## Written problem
Copy out all of the material below line for line, with no changes.

>> start Dataset

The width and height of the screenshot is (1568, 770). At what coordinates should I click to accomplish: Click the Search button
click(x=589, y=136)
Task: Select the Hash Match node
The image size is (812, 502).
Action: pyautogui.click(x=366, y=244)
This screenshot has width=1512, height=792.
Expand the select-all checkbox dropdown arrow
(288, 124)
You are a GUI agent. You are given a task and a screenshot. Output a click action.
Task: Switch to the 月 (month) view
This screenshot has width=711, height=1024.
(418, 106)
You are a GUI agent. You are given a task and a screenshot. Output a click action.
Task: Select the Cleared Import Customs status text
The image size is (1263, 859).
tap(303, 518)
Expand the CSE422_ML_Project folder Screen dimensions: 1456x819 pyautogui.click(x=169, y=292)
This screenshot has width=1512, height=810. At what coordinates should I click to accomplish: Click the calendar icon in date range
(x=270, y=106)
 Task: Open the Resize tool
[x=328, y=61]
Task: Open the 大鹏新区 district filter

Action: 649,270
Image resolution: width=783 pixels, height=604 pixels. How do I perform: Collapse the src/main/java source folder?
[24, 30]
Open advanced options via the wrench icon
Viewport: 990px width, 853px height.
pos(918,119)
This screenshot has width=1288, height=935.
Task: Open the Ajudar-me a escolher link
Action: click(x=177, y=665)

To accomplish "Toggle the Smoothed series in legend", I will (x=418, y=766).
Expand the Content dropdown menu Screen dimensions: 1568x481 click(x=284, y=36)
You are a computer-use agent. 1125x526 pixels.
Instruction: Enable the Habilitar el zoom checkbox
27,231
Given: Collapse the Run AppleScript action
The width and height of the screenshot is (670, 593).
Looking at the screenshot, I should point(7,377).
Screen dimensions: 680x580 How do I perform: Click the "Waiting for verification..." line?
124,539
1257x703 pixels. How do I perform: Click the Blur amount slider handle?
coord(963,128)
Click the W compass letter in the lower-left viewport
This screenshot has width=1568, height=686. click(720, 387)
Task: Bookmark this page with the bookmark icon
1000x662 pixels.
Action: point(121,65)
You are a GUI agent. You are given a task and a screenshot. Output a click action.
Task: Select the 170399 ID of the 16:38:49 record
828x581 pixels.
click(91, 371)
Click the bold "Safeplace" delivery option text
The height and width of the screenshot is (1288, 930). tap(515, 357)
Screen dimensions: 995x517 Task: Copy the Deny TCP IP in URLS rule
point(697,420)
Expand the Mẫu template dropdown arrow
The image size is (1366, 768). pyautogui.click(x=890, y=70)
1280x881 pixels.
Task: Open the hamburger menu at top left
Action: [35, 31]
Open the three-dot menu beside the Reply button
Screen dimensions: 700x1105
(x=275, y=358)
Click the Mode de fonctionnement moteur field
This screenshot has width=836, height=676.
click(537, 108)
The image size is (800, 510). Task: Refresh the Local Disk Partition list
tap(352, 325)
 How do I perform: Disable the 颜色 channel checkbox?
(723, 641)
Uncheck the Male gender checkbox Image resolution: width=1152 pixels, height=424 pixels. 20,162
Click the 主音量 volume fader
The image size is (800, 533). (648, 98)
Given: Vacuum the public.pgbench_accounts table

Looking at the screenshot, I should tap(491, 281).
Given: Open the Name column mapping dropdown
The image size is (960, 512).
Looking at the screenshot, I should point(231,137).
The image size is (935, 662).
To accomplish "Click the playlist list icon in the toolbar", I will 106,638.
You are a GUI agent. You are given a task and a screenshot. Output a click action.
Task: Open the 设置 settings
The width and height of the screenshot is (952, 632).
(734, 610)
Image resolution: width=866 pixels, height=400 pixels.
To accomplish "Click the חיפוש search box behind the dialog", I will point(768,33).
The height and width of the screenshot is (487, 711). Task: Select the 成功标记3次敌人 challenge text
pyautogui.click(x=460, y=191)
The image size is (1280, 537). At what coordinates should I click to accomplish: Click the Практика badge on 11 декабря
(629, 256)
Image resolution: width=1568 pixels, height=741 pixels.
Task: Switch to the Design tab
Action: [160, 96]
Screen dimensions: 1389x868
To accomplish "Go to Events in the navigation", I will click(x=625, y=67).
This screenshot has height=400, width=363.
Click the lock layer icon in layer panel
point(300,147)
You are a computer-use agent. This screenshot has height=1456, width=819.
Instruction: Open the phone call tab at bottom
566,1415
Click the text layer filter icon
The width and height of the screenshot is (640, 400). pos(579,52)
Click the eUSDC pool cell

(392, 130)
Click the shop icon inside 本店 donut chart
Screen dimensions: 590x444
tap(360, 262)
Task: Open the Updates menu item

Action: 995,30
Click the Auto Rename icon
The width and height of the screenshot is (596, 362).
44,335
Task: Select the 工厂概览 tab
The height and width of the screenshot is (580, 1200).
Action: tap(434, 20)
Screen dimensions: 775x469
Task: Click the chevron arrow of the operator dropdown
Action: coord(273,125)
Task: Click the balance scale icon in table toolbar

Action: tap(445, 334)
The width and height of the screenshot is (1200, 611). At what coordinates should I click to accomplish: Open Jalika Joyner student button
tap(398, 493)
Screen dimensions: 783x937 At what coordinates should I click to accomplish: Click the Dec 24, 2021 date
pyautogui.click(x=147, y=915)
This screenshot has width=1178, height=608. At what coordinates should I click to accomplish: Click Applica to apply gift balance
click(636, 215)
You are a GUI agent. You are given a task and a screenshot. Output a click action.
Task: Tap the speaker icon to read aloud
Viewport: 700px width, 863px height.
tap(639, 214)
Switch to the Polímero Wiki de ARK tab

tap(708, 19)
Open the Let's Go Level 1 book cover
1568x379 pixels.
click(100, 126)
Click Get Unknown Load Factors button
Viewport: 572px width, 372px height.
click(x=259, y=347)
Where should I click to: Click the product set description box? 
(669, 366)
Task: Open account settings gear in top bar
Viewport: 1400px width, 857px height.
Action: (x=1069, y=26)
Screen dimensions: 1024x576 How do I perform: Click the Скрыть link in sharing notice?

>> end Dataset

## Output of the exercise
The width and height of the screenshot is (1568, 770). At what coordinates should I click to accomplish: Click the Search button
click(x=589, y=136)
Task: Select the Hash Match node
The image size is (812, 502).
Action: pyautogui.click(x=366, y=244)
This screenshot has width=1512, height=792.
Expand the select-all checkbox dropdown arrow
(288, 124)
You are a GUI agent. You are given a task and a screenshot. Output a click action.
Task: Switch to the 月 (month) view
This screenshot has width=711, height=1024.
(418, 106)
You are a GUI agent. You are given a task and a screenshot. Output a click action.
Task: Select the Cleared Import Customs status text
The image size is (1263, 859).
tap(303, 518)
Expand the CSE422_ML_Project folder Screen dimensions: 1456x819 pyautogui.click(x=169, y=292)
This screenshot has width=1512, height=810. At what coordinates should I click to accomplish: Click the calendar icon in date range
(x=270, y=106)
 Task: Open the Resize tool
[x=328, y=61]
Task: Open the 大鹏新区 district filter

Action: 649,270
Image resolution: width=783 pixels, height=604 pixels. How do I perform: Collapse the src/main/java source folder?
[24, 30]
Open advanced options via the wrench icon
Viewport: 990px width, 853px height.
pos(918,119)
This screenshot has width=1288, height=935.
Task: Open the Ajudar-me a escolher link
Action: click(x=177, y=665)

To accomplish "Toggle the Smoothed series in legend", I will (x=418, y=766).
Expand the Content dropdown menu Screen dimensions: 1568x481 click(x=284, y=36)
You are a computer-use agent. 1125x526 pixels.
Instruction: Enable the Habilitar el zoom checkbox
27,231
Given: Collapse the Run AppleScript action
The width and height of the screenshot is (670, 593).
Looking at the screenshot, I should point(7,377).
Screen dimensions: 680x580 How do I perform: Click the "Waiting for verification..." line?
124,539
1257x703 pixels. How do I perform: Click the Blur amount slider handle?
coord(963,128)
Click the W compass letter in the lower-left viewport
This screenshot has width=1568, height=686. click(720, 387)
Task: Bookmark this page with the bookmark icon
1000x662 pixels.
Action: point(121,65)
You are a GUI agent. You are given a task and a screenshot. Output a click action.
Task: Select the 170399 ID of the 16:38:49 record
828x581 pixels.
click(91, 371)
Click the bold "Safeplace" delivery option text
The height and width of the screenshot is (1288, 930). tap(515, 357)
Screen dimensions: 995x517 Task: Copy the Deny TCP IP in URLS rule
point(697,420)
Expand the Mẫu template dropdown arrow
The image size is (1366, 768). pyautogui.click(x=890, y=70)
1280x881 pixels.
Task: Open the hamburger menu at top left
Action: [35, 31]
Open the three-dot menu beside the Reply button
Screen dimensions: 700x1105
(x=275, y=358)
Click the Mode de fonctionnement moteur field
This screenshot has width=836, height=676.
click(537, 108)
The image size is (800, 510). Task: Refresh the Local Disk Partition list
tap(352, 325)
 How do I perform: Disable the 颜色 channel checkbox?
(723, 641)
Uncheck the Male gender checkbox Image resolution: width=1152 pixels, height=424 pixels. 20,162
Click the 主音量 volume fader
The image size is (800, 533). (648, 98)
Given: Vacuum the public.pgbench_accounts table

Looking at the screenshot, I should tap(491, 281).
Given: Open the Name column mapping dropdown
The image size is (960, 512).
Looking at the screenshot, I should point(231,137).
The image size is (935, 662).
To accomplish "Click the playlist list icon in the toolbar", I will 106,638.
You are a GUI agent. You are given a task and a screenshot. Output a click action.
Task: Open the 设置 settings
The width and height of the screenshot is (952, 632).
(734, 610)
Image resolution: width=866 pixels, height=400 pixels.
To accomplish "Click the חיפוש search box behind the dialog", I will point(768,33).
The height and width of the screenshot is (487, 711). Task: Select the 成功标记3次敌人 challenge text
pyautogui.click(x=460, y=191)
The image size is (1280, 537). At what coordinates should I click to accomplish: Click the Практика badge on 11 декабря
(629, 256)
Image resolution: width=1568 pixels, height=741 pixels.
Task: Switch to the Design tab
Action: [160, 96]
Screen dimensions: 1389x868
To accomplish "Go to Events in the navigation", I will click(x=625, y=67).
This screenshot has height=400, width=363.
Click the lock layer icon in layer panel
point(300,147)
You are a computer-use agent. This screenshot has height=1456, width=819.
Instruction: Open the phone call tab at bottom
566,1415
Click the text layer filter icon
The width and height of the screenshot is (640, 400). pos(579,52)
Click the eUSDC pool cell

(392, 130)
Click the shop icon inside 本店 donut chart
Screen dimensions: 590x444
tap(360, 262)
Task: Open the Updates menu item

Action: 995,30
Click the Auto Rename icon
The width and height of the screenshot is (596, 362).
44,335
Task: Select the 工厂概览 tab
The height and width of the screenshot is (580, 1200).
Action: tap(434, 20)
Screen dimensions: 775x469
Task: Click the chevron arrow of the operator dropdown
Action: coord(273,125)
Task: Click the balance scale icon in table toolbar

Action: tap(445, 334)
The width and height of the screenshot is (1200, 611). At what coordinates should I click to accomplish: Open Jalika Joyner student button
tap(398, 493)
Screen dimensions: 783x937 At what coordinates should I click to accomplish: Click the Dec 24, 2021 date
pyautogui.click(x=147, y=915)
This screenshot has width=1178, height=608. At what coordinates should I click to accomplish: Click Applica to apply gift balance
click(636, 215)
You are a GUI agent. You are given a task and a screenshot. Output a click action.
Task: Tap the speaker icon to read aloud
Viewport: 700px width, 863px height.
tap(639, 214)
Switch to the Polímero Wiki de ARK tab

tap(708, 19)
Open the Let's Go Level 1 book cover
1568x379 pixels.
click(100, 126)
Click Get Unknown Load Factors button
Viewport: 572px width, 372px height.
click(x=259, y=347)
Where should I click to: Click the product set description box? 
(669, 366)
Task: Open account settings gear in top bar
Viewport: 1400px width, 857px height.
Action: (x=1069, y=26)
Screen dimensions: 1024x576 How do I perform: Click the Скрыть link in sharing notice?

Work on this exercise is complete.